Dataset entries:
# # # # #
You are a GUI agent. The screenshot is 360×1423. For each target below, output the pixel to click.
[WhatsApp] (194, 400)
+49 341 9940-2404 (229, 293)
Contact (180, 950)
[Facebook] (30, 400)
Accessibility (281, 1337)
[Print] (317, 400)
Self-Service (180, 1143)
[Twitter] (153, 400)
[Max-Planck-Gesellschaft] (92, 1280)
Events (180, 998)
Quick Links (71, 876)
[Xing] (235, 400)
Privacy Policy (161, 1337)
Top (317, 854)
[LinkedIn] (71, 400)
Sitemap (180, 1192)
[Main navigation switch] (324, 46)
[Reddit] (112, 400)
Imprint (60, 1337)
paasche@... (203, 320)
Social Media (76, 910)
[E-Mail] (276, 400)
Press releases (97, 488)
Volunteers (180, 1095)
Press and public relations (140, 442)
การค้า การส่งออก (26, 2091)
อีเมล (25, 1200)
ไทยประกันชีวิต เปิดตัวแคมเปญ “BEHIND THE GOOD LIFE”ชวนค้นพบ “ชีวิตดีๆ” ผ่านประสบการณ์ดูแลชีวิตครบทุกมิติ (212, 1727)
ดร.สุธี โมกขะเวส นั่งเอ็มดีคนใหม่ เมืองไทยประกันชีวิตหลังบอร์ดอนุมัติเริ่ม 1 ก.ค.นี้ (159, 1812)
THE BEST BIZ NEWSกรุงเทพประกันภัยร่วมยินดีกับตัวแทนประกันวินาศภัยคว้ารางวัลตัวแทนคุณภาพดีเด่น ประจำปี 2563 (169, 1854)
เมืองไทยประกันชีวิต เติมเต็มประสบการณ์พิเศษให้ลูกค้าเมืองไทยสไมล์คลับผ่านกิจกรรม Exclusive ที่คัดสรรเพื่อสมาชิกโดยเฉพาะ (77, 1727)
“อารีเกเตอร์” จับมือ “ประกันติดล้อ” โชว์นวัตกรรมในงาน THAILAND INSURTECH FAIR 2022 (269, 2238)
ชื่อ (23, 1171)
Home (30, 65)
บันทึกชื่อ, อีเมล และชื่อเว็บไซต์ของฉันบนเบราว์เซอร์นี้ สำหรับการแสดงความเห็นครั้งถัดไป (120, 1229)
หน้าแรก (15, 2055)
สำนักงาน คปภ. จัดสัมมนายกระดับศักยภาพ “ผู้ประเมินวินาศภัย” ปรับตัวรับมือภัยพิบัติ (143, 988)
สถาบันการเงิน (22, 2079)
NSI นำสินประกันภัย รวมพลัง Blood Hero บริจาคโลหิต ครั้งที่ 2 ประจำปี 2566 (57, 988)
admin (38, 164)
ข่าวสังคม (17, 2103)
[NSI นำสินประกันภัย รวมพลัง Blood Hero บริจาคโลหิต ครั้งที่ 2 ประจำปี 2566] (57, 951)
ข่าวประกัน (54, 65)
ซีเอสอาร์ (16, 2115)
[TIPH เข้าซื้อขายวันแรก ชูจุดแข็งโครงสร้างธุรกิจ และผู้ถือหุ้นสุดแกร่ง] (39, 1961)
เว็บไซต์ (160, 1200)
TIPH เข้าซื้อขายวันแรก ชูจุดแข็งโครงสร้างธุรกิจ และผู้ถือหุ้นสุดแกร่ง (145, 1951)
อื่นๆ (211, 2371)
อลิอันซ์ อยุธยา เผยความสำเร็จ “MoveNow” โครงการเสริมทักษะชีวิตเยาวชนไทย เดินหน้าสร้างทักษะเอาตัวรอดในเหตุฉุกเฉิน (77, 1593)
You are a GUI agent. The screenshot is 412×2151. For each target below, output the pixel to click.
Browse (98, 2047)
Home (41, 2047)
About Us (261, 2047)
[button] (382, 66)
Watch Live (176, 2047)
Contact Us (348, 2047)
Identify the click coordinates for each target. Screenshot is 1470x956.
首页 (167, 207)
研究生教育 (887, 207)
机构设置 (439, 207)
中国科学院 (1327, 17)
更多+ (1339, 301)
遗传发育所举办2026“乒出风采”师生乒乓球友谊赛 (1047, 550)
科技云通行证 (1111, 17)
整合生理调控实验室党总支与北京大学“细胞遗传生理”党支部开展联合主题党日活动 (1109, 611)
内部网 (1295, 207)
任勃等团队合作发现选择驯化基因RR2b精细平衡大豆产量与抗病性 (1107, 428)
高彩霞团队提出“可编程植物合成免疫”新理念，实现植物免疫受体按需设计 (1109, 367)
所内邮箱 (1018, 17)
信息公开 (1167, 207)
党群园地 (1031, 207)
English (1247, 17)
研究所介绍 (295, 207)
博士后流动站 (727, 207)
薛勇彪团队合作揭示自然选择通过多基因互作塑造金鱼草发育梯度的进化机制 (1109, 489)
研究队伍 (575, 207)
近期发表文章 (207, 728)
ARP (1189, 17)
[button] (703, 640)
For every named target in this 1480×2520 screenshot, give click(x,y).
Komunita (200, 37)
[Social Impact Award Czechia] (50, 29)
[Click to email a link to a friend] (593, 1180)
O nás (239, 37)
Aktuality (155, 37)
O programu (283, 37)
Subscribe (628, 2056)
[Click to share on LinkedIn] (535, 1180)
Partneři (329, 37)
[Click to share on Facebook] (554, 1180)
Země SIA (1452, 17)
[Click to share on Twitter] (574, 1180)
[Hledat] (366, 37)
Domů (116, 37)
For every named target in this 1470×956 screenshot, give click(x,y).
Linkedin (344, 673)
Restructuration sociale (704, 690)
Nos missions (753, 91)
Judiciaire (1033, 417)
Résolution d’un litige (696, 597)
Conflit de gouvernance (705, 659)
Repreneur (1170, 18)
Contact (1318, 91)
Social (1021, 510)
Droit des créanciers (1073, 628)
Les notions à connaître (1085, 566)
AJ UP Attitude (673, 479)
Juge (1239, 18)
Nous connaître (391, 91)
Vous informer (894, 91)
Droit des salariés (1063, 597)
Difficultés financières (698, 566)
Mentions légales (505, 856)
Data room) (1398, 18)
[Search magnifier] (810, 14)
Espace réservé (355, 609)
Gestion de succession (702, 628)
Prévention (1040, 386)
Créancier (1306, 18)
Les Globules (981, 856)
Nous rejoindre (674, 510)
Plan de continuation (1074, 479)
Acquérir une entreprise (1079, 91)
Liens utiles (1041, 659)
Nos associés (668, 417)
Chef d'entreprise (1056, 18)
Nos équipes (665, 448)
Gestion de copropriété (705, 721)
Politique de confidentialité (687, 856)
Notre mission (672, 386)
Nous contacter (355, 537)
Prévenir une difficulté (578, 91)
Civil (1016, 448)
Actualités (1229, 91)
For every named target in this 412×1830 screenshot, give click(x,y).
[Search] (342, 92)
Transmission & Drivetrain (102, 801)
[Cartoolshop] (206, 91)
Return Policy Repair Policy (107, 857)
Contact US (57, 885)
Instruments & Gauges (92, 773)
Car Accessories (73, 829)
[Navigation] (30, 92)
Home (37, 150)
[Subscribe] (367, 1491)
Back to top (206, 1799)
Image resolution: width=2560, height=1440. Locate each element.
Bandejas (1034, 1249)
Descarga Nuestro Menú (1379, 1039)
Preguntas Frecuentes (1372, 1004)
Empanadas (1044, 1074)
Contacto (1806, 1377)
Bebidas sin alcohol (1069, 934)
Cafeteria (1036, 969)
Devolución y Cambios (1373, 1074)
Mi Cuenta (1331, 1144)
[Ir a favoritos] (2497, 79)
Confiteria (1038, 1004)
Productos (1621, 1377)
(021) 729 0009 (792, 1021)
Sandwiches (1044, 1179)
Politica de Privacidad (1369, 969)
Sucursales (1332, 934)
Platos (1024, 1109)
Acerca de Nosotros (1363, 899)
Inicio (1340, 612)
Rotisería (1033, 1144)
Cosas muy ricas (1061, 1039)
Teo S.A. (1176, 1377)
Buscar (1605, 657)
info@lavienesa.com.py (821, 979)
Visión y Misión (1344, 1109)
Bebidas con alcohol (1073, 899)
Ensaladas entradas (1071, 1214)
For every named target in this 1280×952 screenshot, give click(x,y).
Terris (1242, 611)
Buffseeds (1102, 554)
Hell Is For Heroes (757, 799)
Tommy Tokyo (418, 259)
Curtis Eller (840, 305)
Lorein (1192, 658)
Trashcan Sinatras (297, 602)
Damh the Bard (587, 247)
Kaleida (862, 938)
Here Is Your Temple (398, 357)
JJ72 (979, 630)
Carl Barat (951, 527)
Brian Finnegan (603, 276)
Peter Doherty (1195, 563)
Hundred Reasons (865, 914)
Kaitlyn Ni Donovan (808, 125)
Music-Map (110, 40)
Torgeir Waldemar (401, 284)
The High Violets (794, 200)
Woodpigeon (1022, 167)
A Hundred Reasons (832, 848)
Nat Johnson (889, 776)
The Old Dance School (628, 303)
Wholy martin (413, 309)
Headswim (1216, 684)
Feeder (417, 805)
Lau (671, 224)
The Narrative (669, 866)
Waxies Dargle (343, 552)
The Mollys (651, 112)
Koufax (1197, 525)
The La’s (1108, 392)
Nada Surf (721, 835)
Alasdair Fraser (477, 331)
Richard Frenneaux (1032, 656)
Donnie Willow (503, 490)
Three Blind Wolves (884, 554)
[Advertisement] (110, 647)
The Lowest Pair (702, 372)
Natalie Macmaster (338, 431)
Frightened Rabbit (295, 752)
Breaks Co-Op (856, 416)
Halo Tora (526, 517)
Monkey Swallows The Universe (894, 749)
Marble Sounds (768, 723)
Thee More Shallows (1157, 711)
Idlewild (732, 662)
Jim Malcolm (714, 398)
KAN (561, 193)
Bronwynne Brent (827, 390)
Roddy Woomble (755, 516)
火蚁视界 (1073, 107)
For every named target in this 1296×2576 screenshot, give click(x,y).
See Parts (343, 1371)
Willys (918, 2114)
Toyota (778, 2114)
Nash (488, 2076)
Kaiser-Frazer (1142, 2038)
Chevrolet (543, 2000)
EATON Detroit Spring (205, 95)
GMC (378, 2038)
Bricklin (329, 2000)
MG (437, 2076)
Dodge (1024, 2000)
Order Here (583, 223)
# # # # #
• [EXERCISE DIRECTIONS]:
Exactly as they appear above, write out the line containing "Kaleida (862, 938)" and each line that comes after it in the records.

• [REPLY]:
Kaleida (862, 938)
Here Is Your Temple (398, 357)
JJ72 (979, 630)
Carl Barat (951, 527)
Brian Finnegan (603, 276)
Peter Doherty (1195, 563)
Hundred Reasons (865, 914)
Kaitlyn Ni Donovan (808, 125)
Music-Map (110, 40)
Torgeir Waldemar (401, 284)
The High Violets (794, 200)
Woodpigeon (1022, 167)
A Hundred Reasons (832, 848)
Nat Johnson (889, 776)
The Old Dance School (628, 303)
Wholy martin (413, 309)
Headswim (1216, 684)
Feeder (417, 805)
Lau (671, 224)
The Narrative (669, 866)
Waxies Dargle (343, 552)
The Mollys (651, 112)
Koufax (1197, 525)
The La’s (1108, 392)
Nada Surf (721, 835)
Alasdair Fraser (477, 331)
Richard Frenneaux (1032, 656)
Donnie Willow (503, 490)
Three Blind Wolves (884, 554)
[Advertisement] (110, 647)
The Lowest Pair (702, 372)
Natalie Macmaster (338, 431)
Frightened Rabbit (295, 752)
Breaks Co-Op (856, 416)
Halo Tora (526, 517)
Monkey Swallows The Universe (894, 749)
Marble Sounds (768, 723)
Thee More Shallows (1157, 711)
Idlewild (732, 662)
Jim Malcolm (714, 398)
KAN (561, 193)
Bronwynne Brent (827, 390)
Roddy Woomble (755, 516)
火蚁视界 (1073, 107)
For every named target in this 1296×2576 screenshot, give click(x,y).
See Parts (343, 1371)
Willys (918, 2114)
Toyota (778, 2114)
Nash (488, 2076)
Kaiser-Frazer (1142, 2038)
Chevrolet (543, 2000)
EATON Detroit Spring (205, 95)
GMC (378, 2038)
Bricklin (329, 2000)
MG (437, 2076)
Dodge (1024, 2000)
Order Here (583, 223)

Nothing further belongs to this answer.